Much has rightly been written in the June 2017 issue of The Pharmaceutical Journal by many senior figures in the profession in tribute to the major impact made to the profession, and health care more broadly, by Peter Noyce, who sadly and prematurely died on 3 June 2017.
I would like to add a few additional personal remarks. As head of the School of Pharmacy and Pharmaceutical Sciences at University of Manchester in 1991, I helped to recruit Peter to Manchester to fill the newly created post of Boots endowed chair in pharmacy practice, one of the first such chairs in the UK. Those were times of great change within the profession, with the rise of clinical pharmacy both professionally and within academia, and the increasing recognition of the need to engage in practice research (as has historically been the case in the other health professions) to provide a sound basis for making decisions affecting the future of the profession. It is fair to say that at the time there was much scepticism within academic pharmacy of the need to make such a chair appointment, but it was clear, at least to me, that without someone in such a leadership position, progress and fulfillment of those of us promoting pharmacy practice would have been seriously wanting. In seeking the right candidate I discussed the post with many persons including Peter, then deputy chief pharmacist at the Department of Health. I was immediately impressed by his commitment to the profession, by his vision, ability to think strategically, his understanding of institutions, and by his personal qualities, a sense of purpose, a presence, coupled with a wry sense of humour. And, I was also greatly encouraged by his genuine interest in the post.
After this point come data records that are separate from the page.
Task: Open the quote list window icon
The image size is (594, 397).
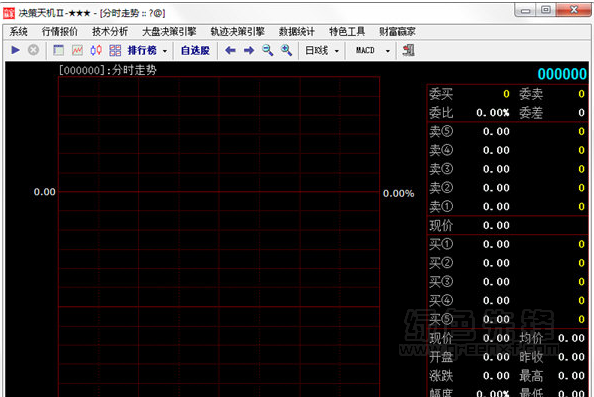Action: [58, 50]
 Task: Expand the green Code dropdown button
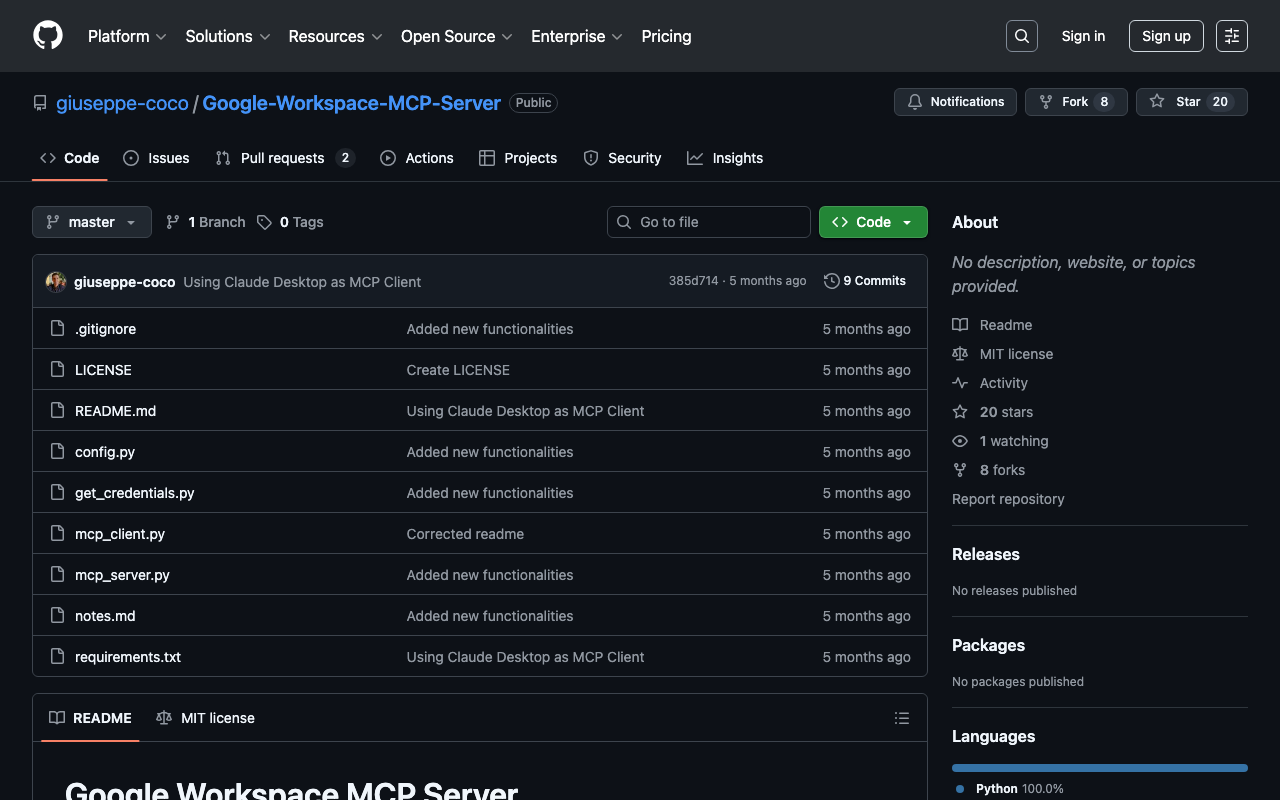(x=873, y=222)
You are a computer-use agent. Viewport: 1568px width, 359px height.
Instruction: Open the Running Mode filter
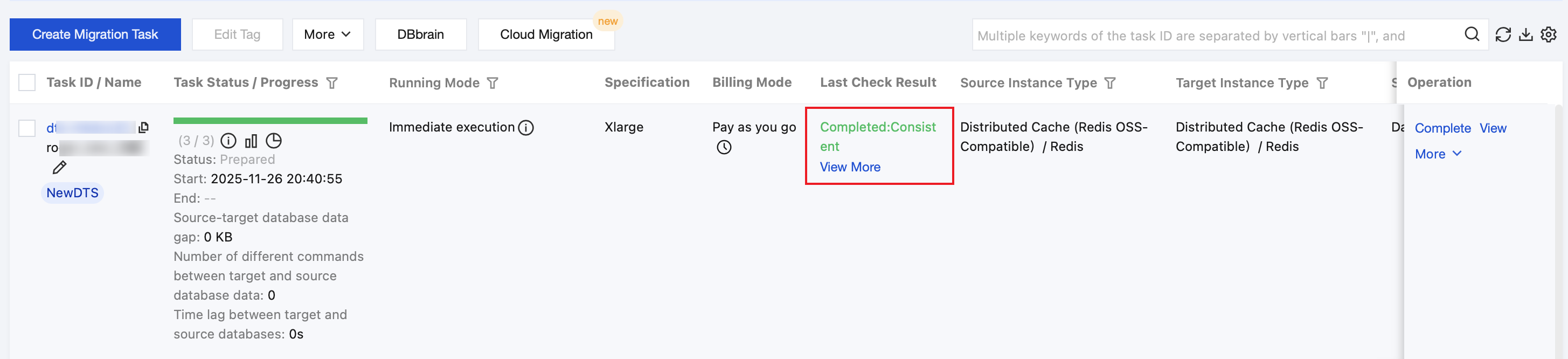pos(492,83)

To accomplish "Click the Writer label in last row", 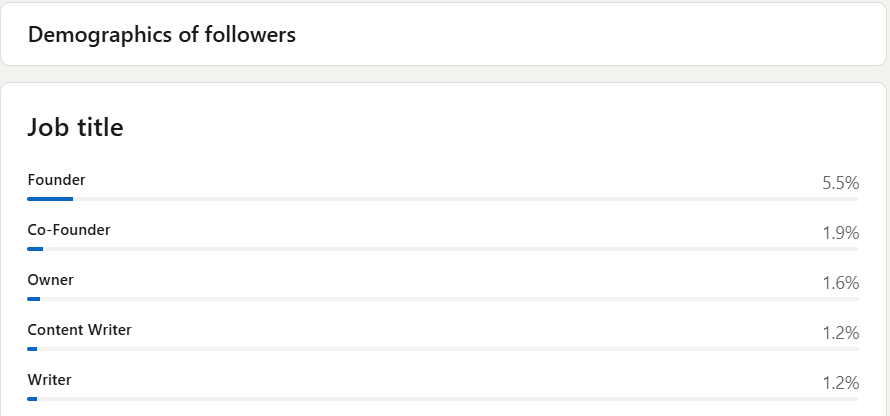I will tap(49, 380).

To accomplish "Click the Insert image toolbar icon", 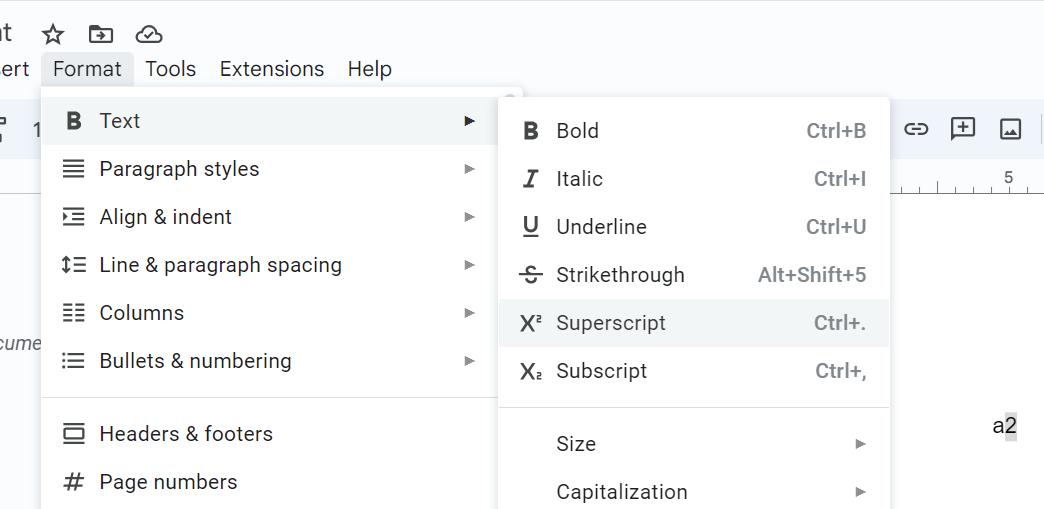I will pos(1011,129).
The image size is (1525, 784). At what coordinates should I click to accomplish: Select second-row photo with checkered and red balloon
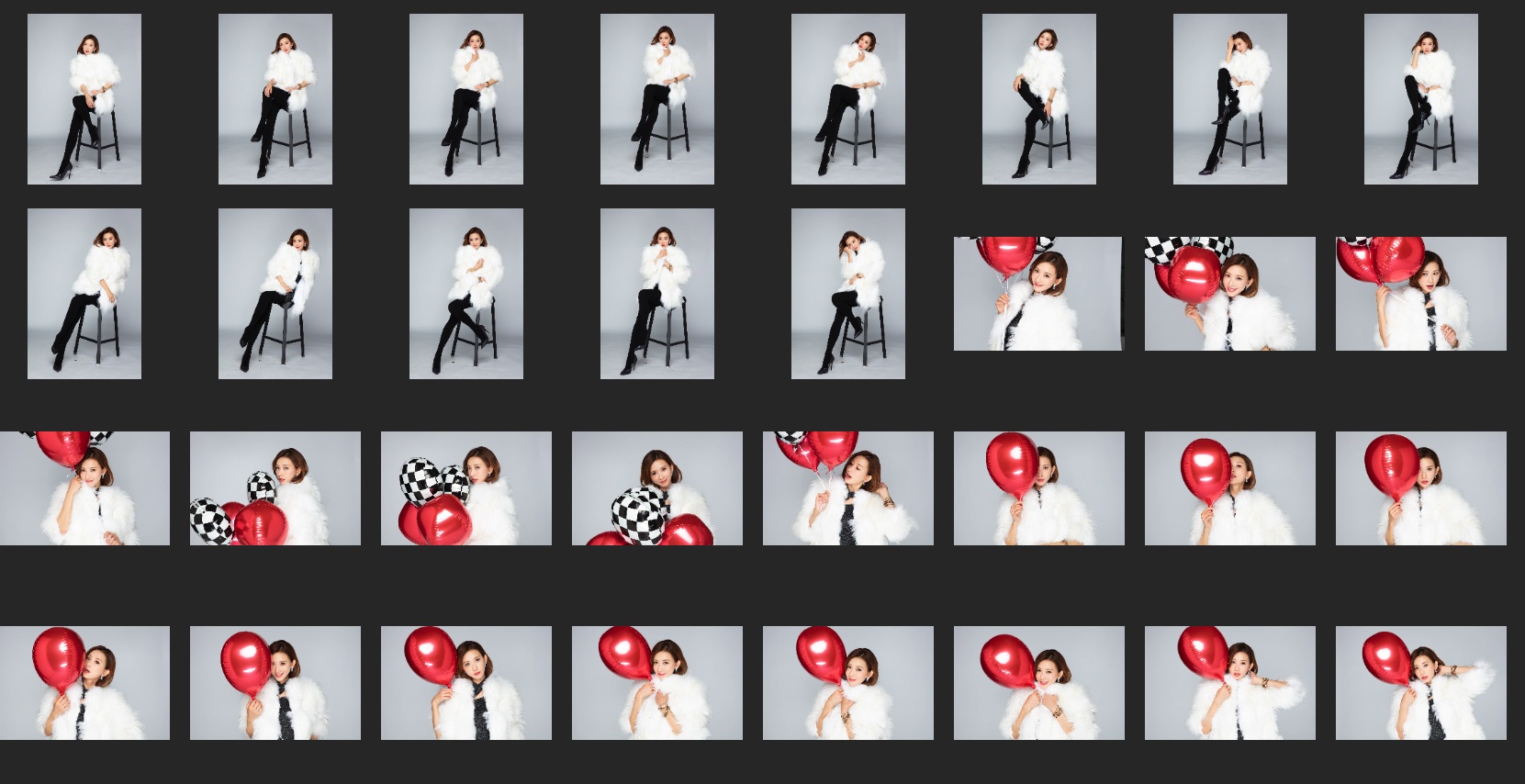pos(1229,294)
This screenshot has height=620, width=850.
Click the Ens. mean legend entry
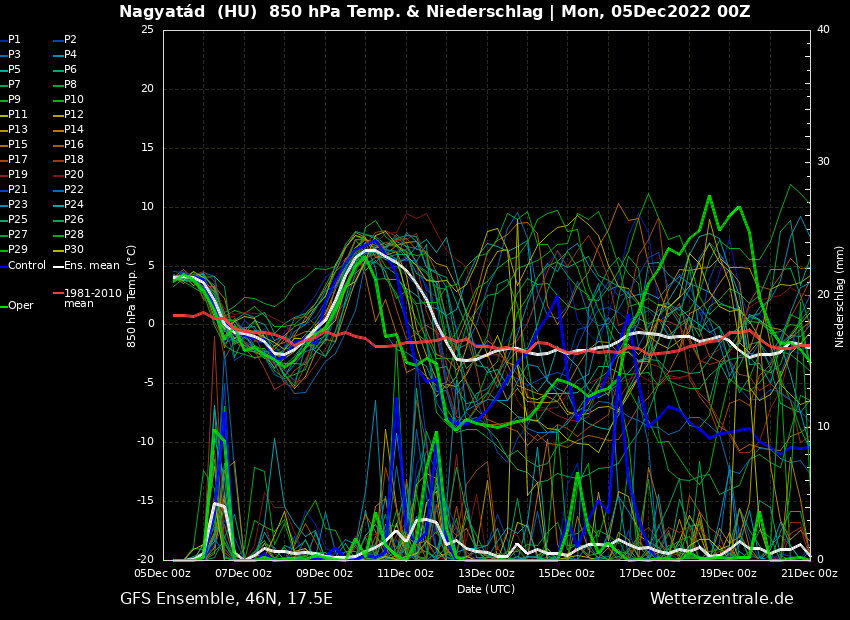tap(91, 266)
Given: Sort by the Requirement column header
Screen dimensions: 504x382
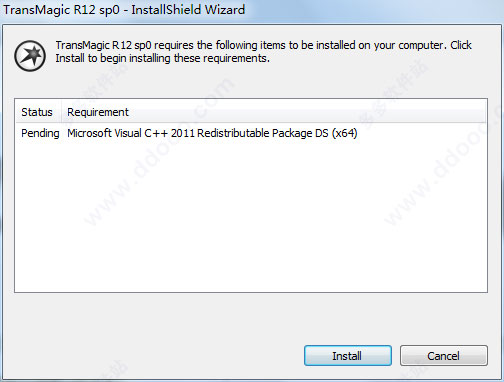Looking at the screenshot, I should tap(98, 112).
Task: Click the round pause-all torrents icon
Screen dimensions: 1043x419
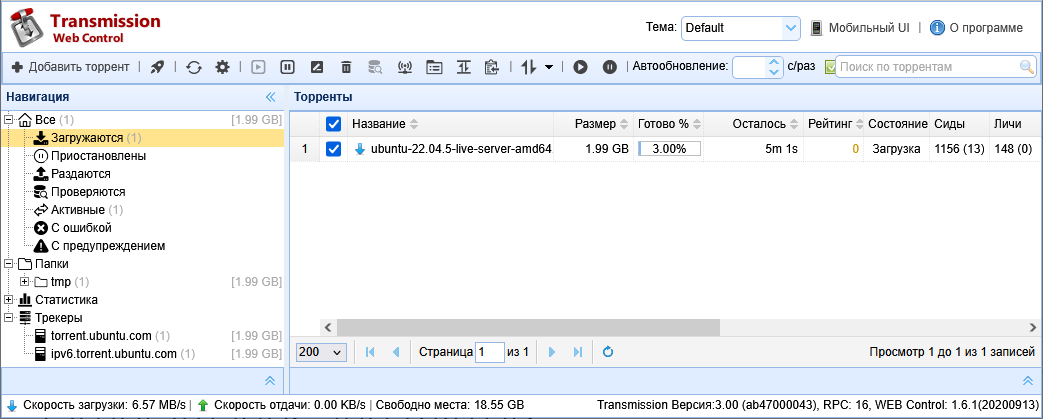Action: click(x=609, y=67)
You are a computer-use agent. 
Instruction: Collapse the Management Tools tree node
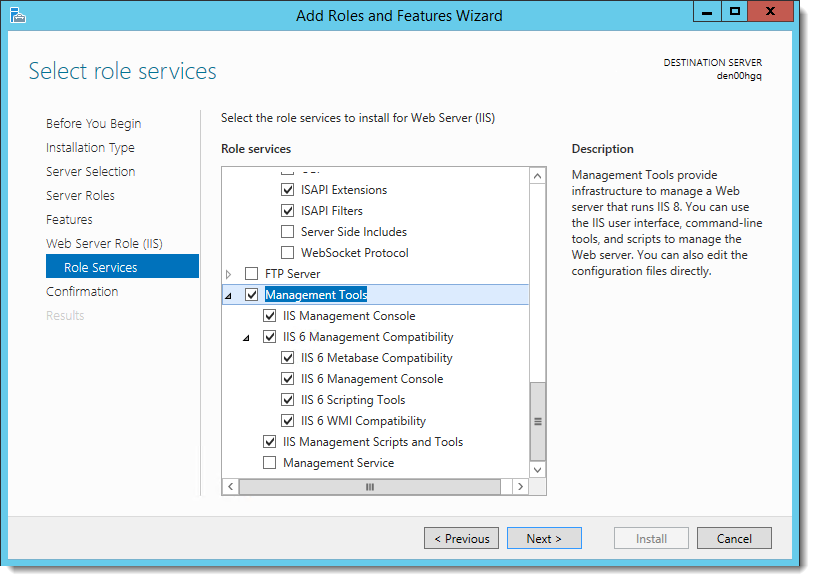(x=229, y=296)
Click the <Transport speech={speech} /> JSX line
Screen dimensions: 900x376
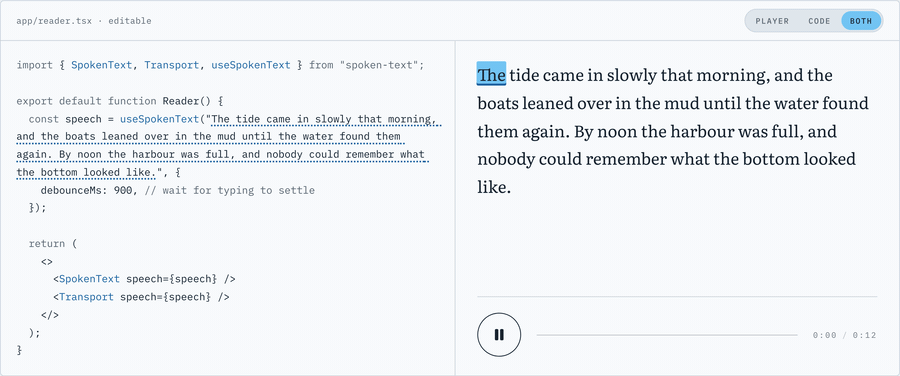click(141, 297)
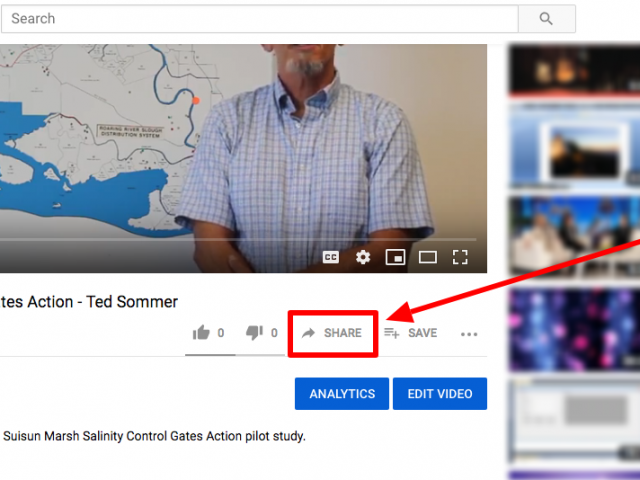This screenshot has width=640, height=480.
Task: Click the search magnifier button
Action: pyautogui.click(x=547, y=19)
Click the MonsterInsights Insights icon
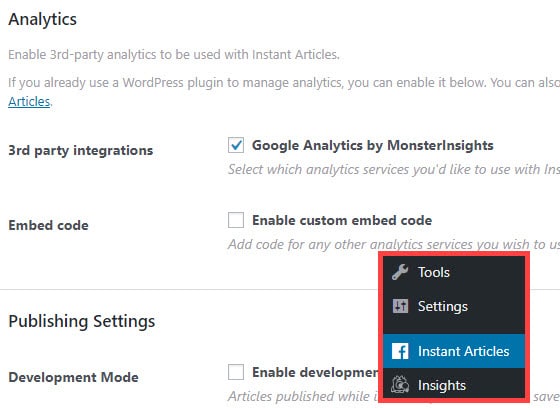560x408 pixels. coord(400,385)
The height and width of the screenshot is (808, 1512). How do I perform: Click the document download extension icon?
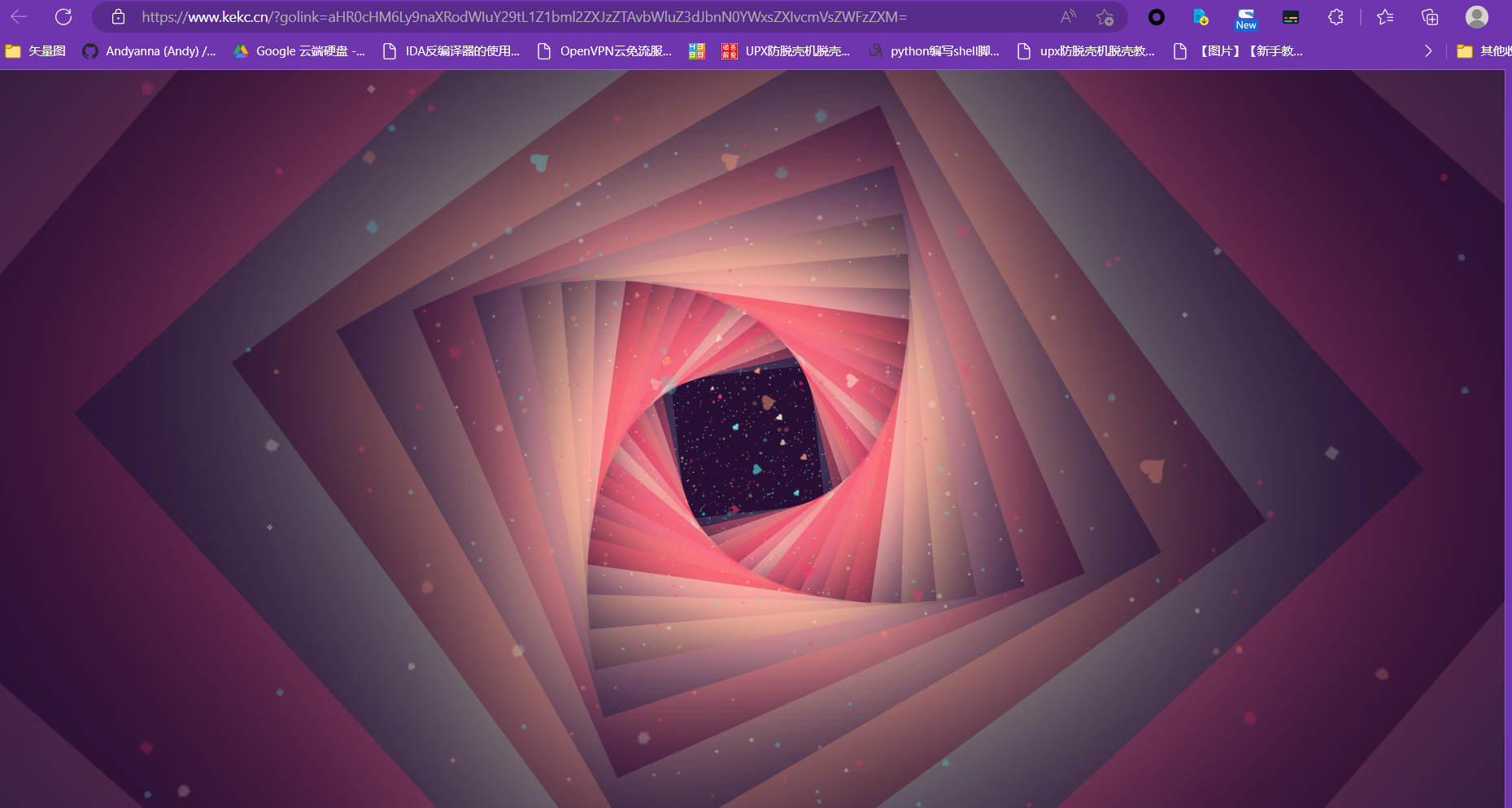(1200, 17)
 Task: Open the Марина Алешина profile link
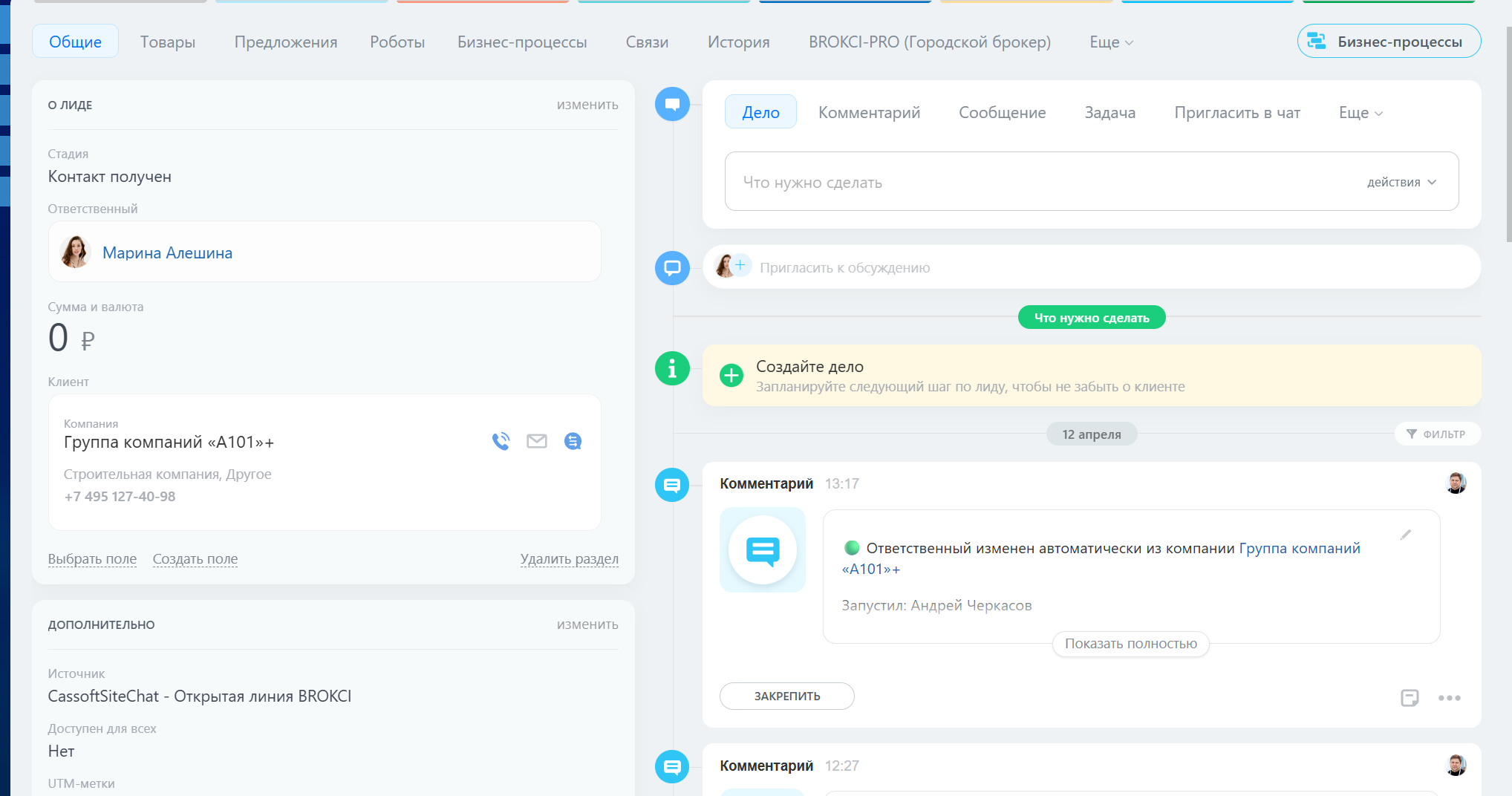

Peter and I worked closely together for the next 13 years helping to build up the school, sometimes during turbulent times, until my retirement from the university in 2004, each serving as head of school during part of this time. It was a pleasure to work with him. The chemistry between us worked so well, I from the experimental sciences and he from pharmacy practice, but both committed to the school and to the profession. It was an open, warm, productive and lively relationship and one of complete trust. He had an infectious smile and a twinkle in his eye, but when needed could be resolute. We often met for lunch not knowing where the conversation would lead, but confident that something useful would emerge from these casual conversations, and it generally did. When I needed his help he was always there for me, and I would like to think he felt the same of me. I took great pleasure seeing him build up a strong academic group, which he coined the Drug Usage and Pharmacy Practice (DUPP) group, collaborating with both hospital and community pharmacy, and with others in the university. Through his efforts he helped to advance pharmacy practice and bring international prestige to the school. After I left the university, we exchanged birthday greetings, born on the same day of the year although on different years, and we met periodically when he would update me with developments in the university and more widely, coupled with an anecdote here and there. I savoured those meetings.
Peter has left a wonderful legacy. I, like many others, will miss him greatly. My thoughts and heartfelt condolences go to his wife Sue, and to his children Alasdair and Rosie.